“We don’t care what the neighbors say, we just wear our funny clothes, play our little cellos, and hoot and holler deep into the night. When the name calling starts, we’re right there, for we love the throw down of a good backbiting.”
Whether we’re aware of it or not, there’s a time-honored taboo against the galvanizing of stringed instruments. If you consider the span of centuries that the traditional guitar sound had been founded on, you can fathom the opposition Bob Dylan met when he “went electric.” There are always purists amongst us who would feel betrayed if their sonic pacifiers were bastardized or in any way altered.

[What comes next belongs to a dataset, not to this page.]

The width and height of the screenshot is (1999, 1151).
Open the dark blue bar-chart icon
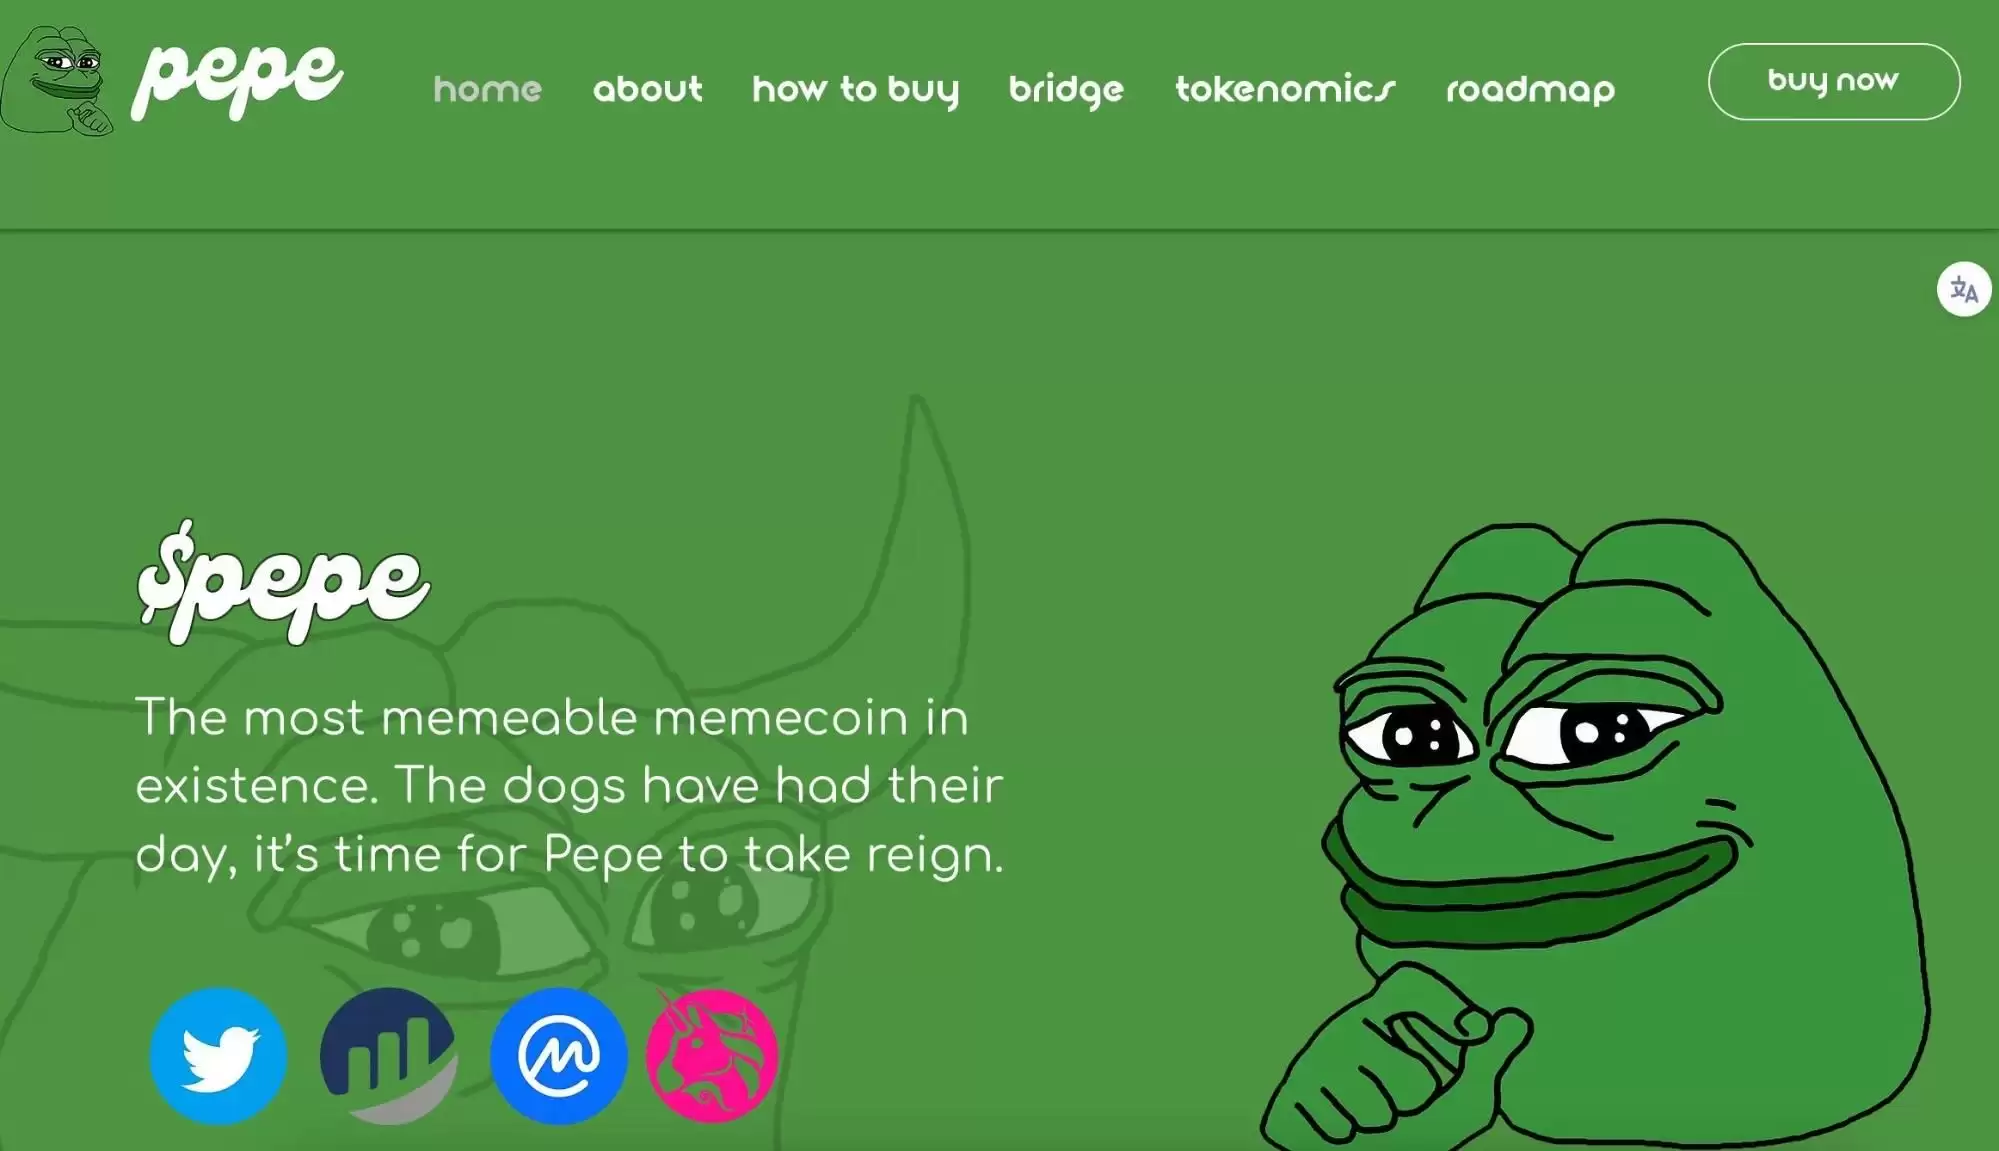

But as history has taught us, a sound that might be considered grating on first listen could be tolerable, and even pleasurable, if one was willing to accept its innovation. And that’s why electric cellos were invented.
Now, before you relegate them to the territory of some ill-conceived form of “hard” classical, consider the dark, gritty drive they lend to the songs of Rasputina. About half of their newest album, Frustration Plantation, is made up of catchy rock medleys that make not-so-classical use of classical instruments (and cellos predominantly).
Most of the time, the results are like the toe-tapping “High On Life,” though “Possum Of The Grotto” and “Momma Was An Opium-Smoker” tend to get on one’s nerves more than they satisfy. Even then, there’s a cheeky humor in “Momma” that’s branded into most of Rasputina’s work.
The single spoken word piece on Frustration, “My Captivity By Savages,” is the epitome of that wit. With a soundtrack provided by (surprise surprise) sweeping cellos, a Southern-Belle recants her tale about tussles with savage Indians that lead to the murder of her family and a 14-year stint as an enslaved but rebellious handmaiden. In a sick way, it’s quite amusing. How can you not crack a smile at a chapter entitled “A Fine Day For A Flaying, or, The Brutal Massacre Of All I Held Dear.”
Somehow it’s expected from a band that salts its performances with head-cellist Melora Creager’s insightful remarks: “Scientists are finding out more and more about how our universe was born. It turns out that it was actually adopted, and a volcano is that abandoned, inner child lashing out. It makes us want to just give the universe a big hug.”
But Rasputina does have a serious side as well, which has a habit of arresting you mid-guffaw as you realize how haunting Creager’s sultry voice can be. On dirges like “Oh Injury” or the slightly sinister “The Mayor” she idles in a moving realm of pain along with the mournful instruments singing with her. These songs have a habit of sounding ancient, of being somehow transported through time by the melancholy voices of ghosts, and will echo in your head long into the night.
Despite its few misses, Frustration is an enrapturing record for present fans of Rasputina, and a good introduction to their oeuvre for those unfamiliar with their unique sound.